Why: A holomorphic function with constant magnitude must be constant.
How can I prove the following assertion?
Let $f$ be a holomorphic function such that $|f|$ is a constant. Then $f$ is constant.
Edit: The more elementary the proof, the better.

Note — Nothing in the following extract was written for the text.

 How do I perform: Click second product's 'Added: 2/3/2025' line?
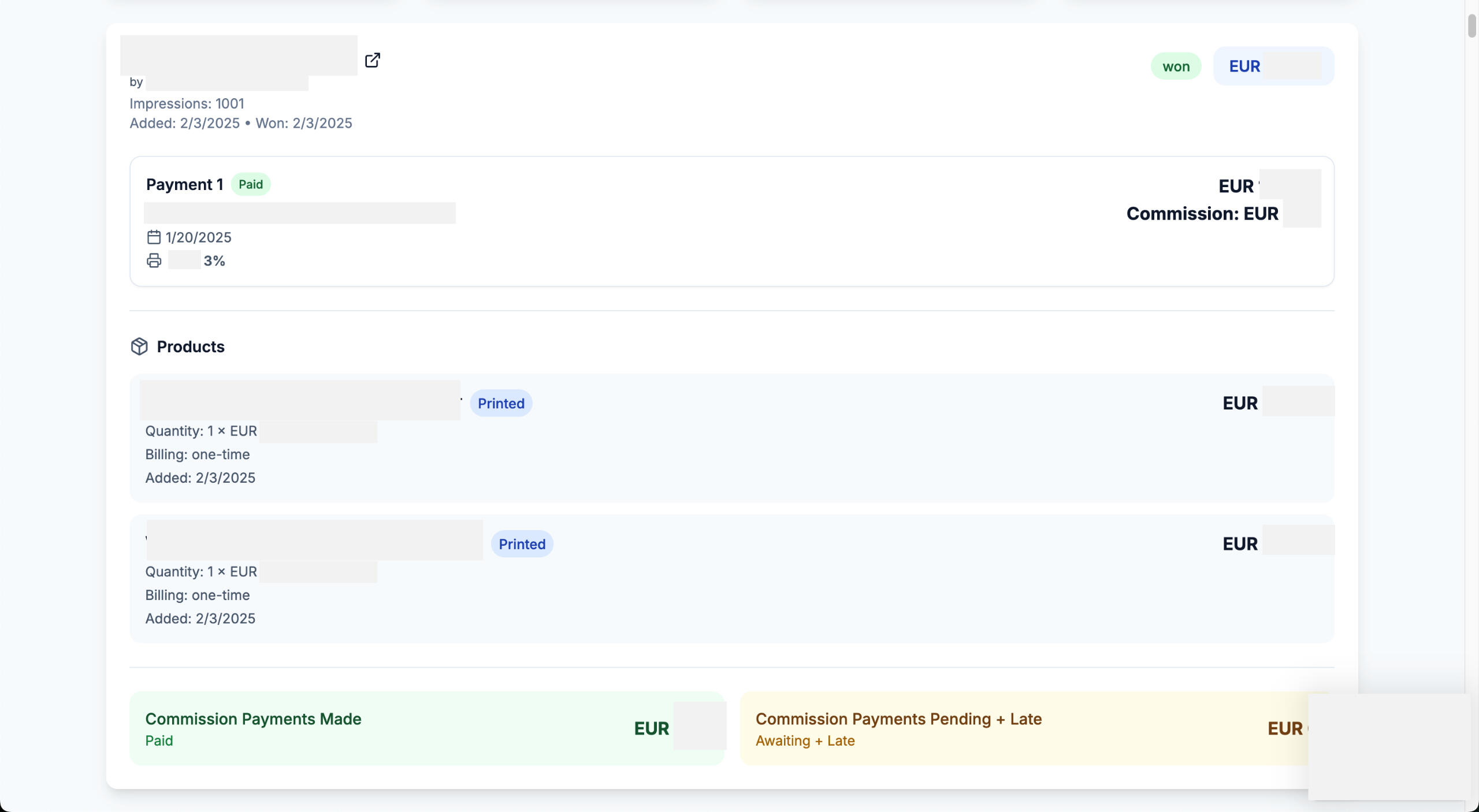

I'm working my way through a complex analysis workbook, and by this exercise, the only substantial thing covered has been the Cauchy-Riemann equations.
If $|f|$ is constant, then the image of $f$ is a subset of a circle in $\mathbb{C}$. Apply the Open Mapping Theorem.
Let $f(z) = u(x,y) + iv(x,y)$, where $u(x,y),v(x,y) \in \mathbb{R}$. We then have that $$\lvert f \rvert^2 = u(x,y)^2 + v(x,y)^2 = \text{constant}$$ Hence, $$\frac{\partial (u^2 + v^2) }{\partial x} = 0 = \frac{\partial (u^2 + v^2) }{\partial y}$$ This implies $$u \frac{\partial u}{\partial x} + v \frac{\partial v}{\partial x} = 0 = u \frac{\partial u}{\partial y} + v \frac{\partial v}{\partial y}$$ Making use of the Cauchy-Riemann equations, we get $$u \frac{\partial v}{\partial y} + v \frac{\partial v}{\partial x} = 0 = -u \frac{\partial v}{\partial x} + v \frac{\partial v}{\partial y}$$ Multiply the left equation by $u$ and the right equation by $v$ and add them up to get $$(u^2 + v^2) \frac{\partial v}{\partial y} = 0$$ If $u^2+v^2 = 0$, then $f=0$ throughout the domain since $\lvert f \rvert = \text{constant}$. If $u^2+v^2 \neq 0$, then $\dfrac{\partial v}{\partial y}=0$ which also gives us $\dfrac{\partial v}{\partial x}=0$. Now by Cauchy-Riemann, we also get that $\dfrac{\partial u}{\partial x}=\dfrac{\partial u}{\partial y}=0$. Hence, $f'(z) = 0$ which gives us that $f$ is constant.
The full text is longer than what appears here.